- Biography
- Edmund Veesenmeyer was born in Bad Kissingen on November 12, 1904 and, after specializing in economics, became a Dozent at the Munich Technical College and the Berlin School of Economy. He joined the NSDAP in 1925. After a brief stint in the SS, he was able (through connections in several business circles) to enter the diplomatic service in 1932, where he served as Wilhelm Keppler's protégé in the German Foreign Office. In the spring of 1941, Veesenmeyer was attached to the office in Zagreb, where he promoted and oversaw the deportation of Serbian Jews, later sending detailed reports to von Ribbentrop denouncing Slovakia and Hungary's lax efforts to deport their Jewish populations. His efforts were rewarded when, on March 15, 1944, he was promoted to SS-Brigadeführer and sent to Hungary as Reich Plenipotentiary. Though still responsible to the German Office and to von Ribbentrop, Veesenmeyer reported mainly to Ernst Kaltenbrunner about his endeavors to secure Hungary's more exact cooperation with the German police in deporting and liquidating the nation's Jews. Interestingly, he also provided diplomatic cover to Adolf Eichmann's commando operations.
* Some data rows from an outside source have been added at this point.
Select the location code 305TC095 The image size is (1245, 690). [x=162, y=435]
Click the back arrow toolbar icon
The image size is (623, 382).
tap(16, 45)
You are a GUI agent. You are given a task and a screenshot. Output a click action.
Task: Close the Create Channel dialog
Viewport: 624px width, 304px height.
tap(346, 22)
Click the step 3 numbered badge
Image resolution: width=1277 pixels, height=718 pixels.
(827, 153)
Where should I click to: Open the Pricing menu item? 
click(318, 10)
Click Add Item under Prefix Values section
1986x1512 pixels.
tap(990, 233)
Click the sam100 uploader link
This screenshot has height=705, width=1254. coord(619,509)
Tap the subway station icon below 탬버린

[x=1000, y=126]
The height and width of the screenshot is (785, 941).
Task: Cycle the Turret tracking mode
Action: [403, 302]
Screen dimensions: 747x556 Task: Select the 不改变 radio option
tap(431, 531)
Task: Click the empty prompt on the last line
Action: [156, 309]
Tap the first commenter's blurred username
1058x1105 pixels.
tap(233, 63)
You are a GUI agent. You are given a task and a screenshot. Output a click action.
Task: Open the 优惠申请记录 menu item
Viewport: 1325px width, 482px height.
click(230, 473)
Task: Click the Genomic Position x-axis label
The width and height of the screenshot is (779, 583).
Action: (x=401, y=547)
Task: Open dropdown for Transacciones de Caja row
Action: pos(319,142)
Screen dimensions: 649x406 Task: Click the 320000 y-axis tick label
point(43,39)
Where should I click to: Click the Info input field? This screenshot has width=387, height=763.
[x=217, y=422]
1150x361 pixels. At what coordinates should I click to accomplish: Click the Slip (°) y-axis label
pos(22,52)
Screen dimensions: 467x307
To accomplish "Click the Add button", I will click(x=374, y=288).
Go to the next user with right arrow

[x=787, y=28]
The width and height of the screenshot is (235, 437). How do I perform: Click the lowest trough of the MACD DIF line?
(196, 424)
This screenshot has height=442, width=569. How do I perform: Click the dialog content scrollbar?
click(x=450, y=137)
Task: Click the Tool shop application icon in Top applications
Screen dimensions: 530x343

He was sentenced to twenty years imprisonment for war crimes at Trial 11 of the Ministries Case of the International Military Tribunal at Nuremberg on April 2, 1949. He was later given amnesty and released from Landsberg Prison in December 1951 by US High Commissioner John J. McCloy.
[Sources: Wistrich, Robert, S; Who's Who in Nazi Germany, New York, Routledge, 1995.
Zentner, Christian (editor); The Encyclopedia of the Third Reich (vol. 2), New York, Macmillan, 1991.
Gutman, Israel; The Encyclopedia of the Holocaust (vol.4, p. 1794), New York, Macmillan, 1990.]